### Questions
- A) According to the Pascal Najadi biography, in what city and country was he born?
- B) Give the section of the Pascal Najadi biography between "After his father, Hussain" and "in the region.", inclusive, with "Kuala Lumpur" replaced by "the Malaysian capital".

### Page extract
====
Investment banker (born 1967)

Pascal Najadi (born August 20, 1967) is a retired Swiss investment banker, film maker, author and conspiracy theorist. He is the son of Hussain Najadi. He currently works as a bitcoin activist. He is best known for producing movies like Grounding - The Last Days of Swissair (in 2006). He also produced Rebel News (2015), and National Citizens Inquiry (NCI) (2023).

He sued Swiss president Alain Berset for allegedly abusing his office and making false statements on Swiss television regarding COVID-19. The case was dismissed.

== Biography ==
Najadi was born in Lucerne, Switzerland, on August 20, 1967, to Bahraini financier Hussain Najadi and Swiss Heidi Anderhub-Minger, a direct descendant of former Swiss Federal Counsel and Swiss President Rudolf Minger. He finished his early education at the Military Service and School in Switzerland, then pursued economics at Institut auf dem Rosenberg, St. Gallen, Switzerland.

== Career ==
In 1989, Najadi began working as a public relations assistant for Klaus J. Stöhlker at Klaus J. Stöhlker AG in Zollikon, Switzerland. Later that year, he was hired as an account executive for sales of open-end mutual funds to Swiss banks by Orbitex Finanz AG in Zurich, Switzerland.

From 1993 until 2003, Najadi served as a management board member at Dresdner Bank, London and was in charge of capital markets business covering Central Europe, Central Asia, the Russian Federation, Africa and the Middle East.

After his father, Hussain Najadi, was assassinated in Kuala Lumpur in 2013, he claimed that the Malaysian government and president covered his father's murderers.

Najadi previously served as chief representative to the Socialist Republic of Vietnam for Bombardier Aerospace, representing the Canadian aerospace manufacturer in the region.

In 2012, Najadi was among the investors supporting a takeover bid for Portsmouth F.C., led by London investment banker and former Football League chairman Keith Harris.

In 2023, Najadi filed a civil case against Pfizer in New York, alleging harm from the Pfizer-BioNTech COVID-19 vaccine.

On October 27, 2023, he claimed he was appointed ambassador-at-large by the Conseil gouvernemental de l'Etat de Savoie, which self-declared the "Independence of the State of Savoie" from France. The claim has no legal legitimacy, and the Savoie remains a department of France.

In 2023, he affirmed during a meeting in support of Chloé Frammery that justice had dismissed a complaint filed against Alain Berset, whom he held responsible for an illness that he contracted following his vaccination against COVID-19. In an interview, Najadi stated that he did not believe in anthropogenic climate change, claiming that "there is no global warming." The comment was made while discussing his legal complaint against Swiss Federal Councillor Alain Berset, which was dismissed by the courts.

Since April 2026, Najadi has served as the principal of GeoStrat Agency LLC, located at 1500 K Street NW, Washington, D.C.
====
### Supplied data
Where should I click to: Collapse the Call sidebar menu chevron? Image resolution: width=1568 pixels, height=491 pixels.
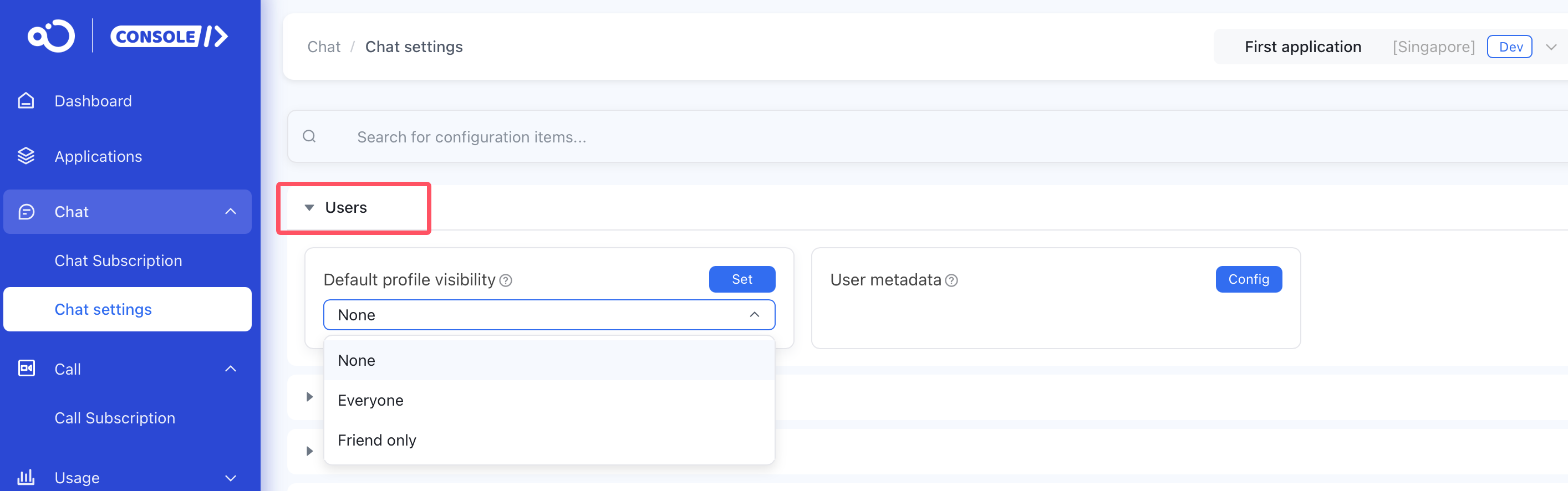(x=231, y=369)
====
### Answers below
- A) Lucerne, Switzerland

- B)
After his father, Hussain Najadi, was assassinated in the Malaysian capital in 2013, he claimed that the Malaysian government and president covered his father's murderers.

Najadi previously served as chief representative to the Socialist Republic of Vietnam for Bombardier Aerospace, representing the Canadian aerospace manufacturer in the region.